__ACTIVITY__:
Beneath this instruction is a block of data; output from it exactly the lines that run from the one containing "Image resolution: width=1400" through the one containing "Task: Click the ClaimAir app title", inclusive.

__RECORDS FOR THE TASK__:
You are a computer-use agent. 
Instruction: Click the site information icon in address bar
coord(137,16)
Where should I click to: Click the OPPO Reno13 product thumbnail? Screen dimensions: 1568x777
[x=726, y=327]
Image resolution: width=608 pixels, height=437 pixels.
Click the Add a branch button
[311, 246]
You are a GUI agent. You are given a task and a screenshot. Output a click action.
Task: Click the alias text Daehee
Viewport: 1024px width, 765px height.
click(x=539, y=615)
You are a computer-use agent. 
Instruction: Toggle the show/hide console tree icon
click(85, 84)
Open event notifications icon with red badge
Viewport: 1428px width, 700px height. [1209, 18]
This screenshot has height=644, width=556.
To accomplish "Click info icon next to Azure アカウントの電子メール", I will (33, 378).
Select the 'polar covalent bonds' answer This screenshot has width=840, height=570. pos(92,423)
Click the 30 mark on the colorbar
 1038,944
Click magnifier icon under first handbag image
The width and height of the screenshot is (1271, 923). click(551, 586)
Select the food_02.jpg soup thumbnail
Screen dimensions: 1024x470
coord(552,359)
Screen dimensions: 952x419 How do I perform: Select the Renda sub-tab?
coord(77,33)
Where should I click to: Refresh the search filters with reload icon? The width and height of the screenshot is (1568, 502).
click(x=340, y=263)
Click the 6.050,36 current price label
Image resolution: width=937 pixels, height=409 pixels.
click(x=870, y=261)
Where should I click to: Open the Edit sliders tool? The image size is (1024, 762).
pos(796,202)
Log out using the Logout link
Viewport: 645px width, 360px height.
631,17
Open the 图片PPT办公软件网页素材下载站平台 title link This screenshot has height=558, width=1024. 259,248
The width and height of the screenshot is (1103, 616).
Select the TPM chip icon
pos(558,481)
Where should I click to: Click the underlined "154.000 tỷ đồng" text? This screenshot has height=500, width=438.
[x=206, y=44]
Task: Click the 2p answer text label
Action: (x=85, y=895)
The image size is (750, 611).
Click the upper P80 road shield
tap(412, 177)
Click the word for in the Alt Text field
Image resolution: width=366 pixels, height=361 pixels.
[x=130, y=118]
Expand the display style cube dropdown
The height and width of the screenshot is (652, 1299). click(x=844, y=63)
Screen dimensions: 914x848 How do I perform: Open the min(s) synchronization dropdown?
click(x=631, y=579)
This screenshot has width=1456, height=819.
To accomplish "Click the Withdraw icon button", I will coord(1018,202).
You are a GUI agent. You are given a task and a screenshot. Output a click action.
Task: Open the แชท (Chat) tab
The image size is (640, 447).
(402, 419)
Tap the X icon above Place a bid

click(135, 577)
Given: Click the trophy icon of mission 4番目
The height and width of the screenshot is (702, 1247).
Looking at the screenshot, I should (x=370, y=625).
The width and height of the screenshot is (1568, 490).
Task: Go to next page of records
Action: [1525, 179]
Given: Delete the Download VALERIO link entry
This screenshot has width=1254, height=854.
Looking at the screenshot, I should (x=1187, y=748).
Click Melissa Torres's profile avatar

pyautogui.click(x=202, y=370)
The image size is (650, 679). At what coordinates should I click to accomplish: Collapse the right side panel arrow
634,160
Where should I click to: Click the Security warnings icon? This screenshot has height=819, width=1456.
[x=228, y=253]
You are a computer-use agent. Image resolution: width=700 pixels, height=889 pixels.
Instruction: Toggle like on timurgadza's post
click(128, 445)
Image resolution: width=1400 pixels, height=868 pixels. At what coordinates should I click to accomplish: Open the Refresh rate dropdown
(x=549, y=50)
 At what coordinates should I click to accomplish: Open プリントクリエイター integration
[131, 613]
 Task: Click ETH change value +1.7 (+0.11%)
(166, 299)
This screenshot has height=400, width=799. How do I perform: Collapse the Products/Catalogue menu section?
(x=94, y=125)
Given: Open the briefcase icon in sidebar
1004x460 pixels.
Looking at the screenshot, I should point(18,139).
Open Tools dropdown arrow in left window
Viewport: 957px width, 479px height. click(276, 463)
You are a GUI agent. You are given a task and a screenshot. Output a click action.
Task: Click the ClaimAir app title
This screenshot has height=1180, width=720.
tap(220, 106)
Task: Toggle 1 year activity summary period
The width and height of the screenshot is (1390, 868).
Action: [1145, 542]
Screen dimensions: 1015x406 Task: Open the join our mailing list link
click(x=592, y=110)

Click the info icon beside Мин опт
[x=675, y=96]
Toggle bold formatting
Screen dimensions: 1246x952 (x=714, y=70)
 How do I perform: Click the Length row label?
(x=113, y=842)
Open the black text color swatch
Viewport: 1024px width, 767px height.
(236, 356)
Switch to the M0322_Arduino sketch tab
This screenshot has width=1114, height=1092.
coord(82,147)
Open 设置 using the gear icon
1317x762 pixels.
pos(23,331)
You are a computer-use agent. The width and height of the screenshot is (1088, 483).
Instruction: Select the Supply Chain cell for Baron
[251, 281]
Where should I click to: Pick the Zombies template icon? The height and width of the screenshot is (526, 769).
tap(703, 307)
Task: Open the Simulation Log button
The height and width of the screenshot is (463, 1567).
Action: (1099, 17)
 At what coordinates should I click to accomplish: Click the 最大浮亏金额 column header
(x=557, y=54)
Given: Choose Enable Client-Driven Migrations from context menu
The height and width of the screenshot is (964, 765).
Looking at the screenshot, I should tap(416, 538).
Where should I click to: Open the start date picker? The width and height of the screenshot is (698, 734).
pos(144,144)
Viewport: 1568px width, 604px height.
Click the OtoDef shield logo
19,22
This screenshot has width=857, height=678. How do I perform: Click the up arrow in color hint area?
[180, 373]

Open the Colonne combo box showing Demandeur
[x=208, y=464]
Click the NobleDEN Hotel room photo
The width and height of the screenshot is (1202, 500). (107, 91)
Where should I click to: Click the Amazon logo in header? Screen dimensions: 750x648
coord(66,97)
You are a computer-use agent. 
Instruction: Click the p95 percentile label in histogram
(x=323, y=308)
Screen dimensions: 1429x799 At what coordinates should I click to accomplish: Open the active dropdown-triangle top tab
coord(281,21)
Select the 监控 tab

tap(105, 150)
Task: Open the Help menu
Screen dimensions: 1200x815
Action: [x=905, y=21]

__ANSWER TO THE PROBLEM__:
Image resolution: width=1400 pixels, height=868 pixels. At what coordinates should I click to accomplish: Open the Refresh rate dropdown
(x=549, y=50)
 At what coordinates should I click to accomplish: Open プリントクリエイター integration
[131, 613]
 Task: Click ETH change value +1.7 (+0.11%)
(166, 299)
This screenshot has height=400, width=799. How do I perform: Collapse the Products/Catalogue menu section?
(x=94, y=125)
Given: Open the briefcase icon in sidebar
1004x460 pixels.
Looking at the screenshot, I should point(18,139).
Open Tools dropdown arrow in left window
Viewport: 957px width, 479px height. click(276, 463)
You are a GUI agent. You are given a task and a screenshot. Output a click action.
Task: Click the ClaimAir app title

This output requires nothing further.